Defendant would want the second deed of trust released if he intended to make the loan and wanted to have a first priority lien. Defendant contends that after he learned that he could not have a first priority lien even with the release of Stewart’s second deed of trust, he decided to purchase the note held by the Brunsons. We conclude that under these circumstances the inferences do not rise above suspicion of fraud and do not point logically and convincingly to the conclusion that fraud occurred.
Plaintiffs claim of fraud is solely premised on Defendant’s failure to perform. Under these circumstances, that is insufficient circumstantial evidence for the jury to find that Defendant did not intend to carry out the promise when made. That leaves the question of Defendant’s fraud purely speculative and is contrary to the principle that fraud is not presumed. Under the cases above cited, that is insufficient. Plaintiff had the burden of presenting additional evidence indicating or establishing that Defendant did not intend to carry out his portion of the agreement when it was made. Plaintiff did not make a submissible ease against Defendant. Defendant’s motion for . judgment notwithstanding the verdict should have been granted.

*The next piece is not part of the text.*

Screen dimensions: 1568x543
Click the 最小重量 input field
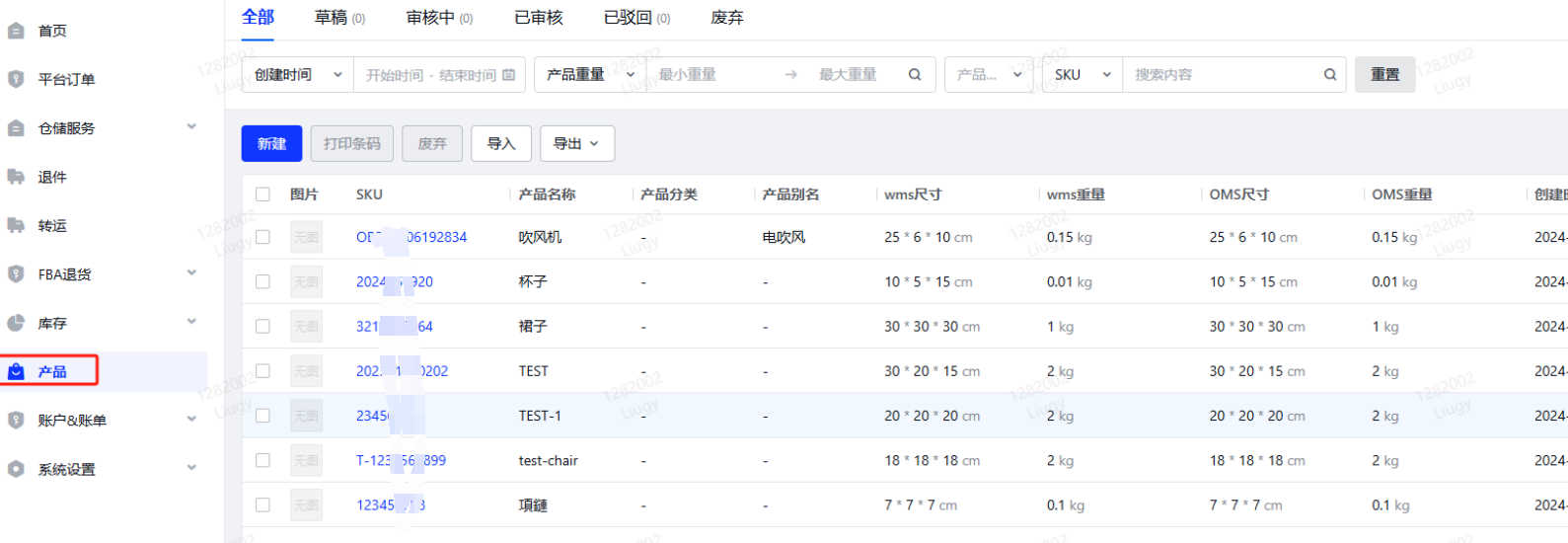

The judgment is reversed and the cause remanded for the trial court to enter judgment in favor of Defendant.
. The parties in their briefs have listed Appellant first, rather than keeping the order of the parties as they were in the trial court. This designation is contrary to Rule 81.03, providing "the title of the action shall not be changed in consequence of the appeal.”
. Following the foreclosure Defendant in this action unsuccessfully sought a deficiency judgment against Stewart and others. See Kirkland v. Todd, 856 S.W.2d 936 (Mo.App.1993).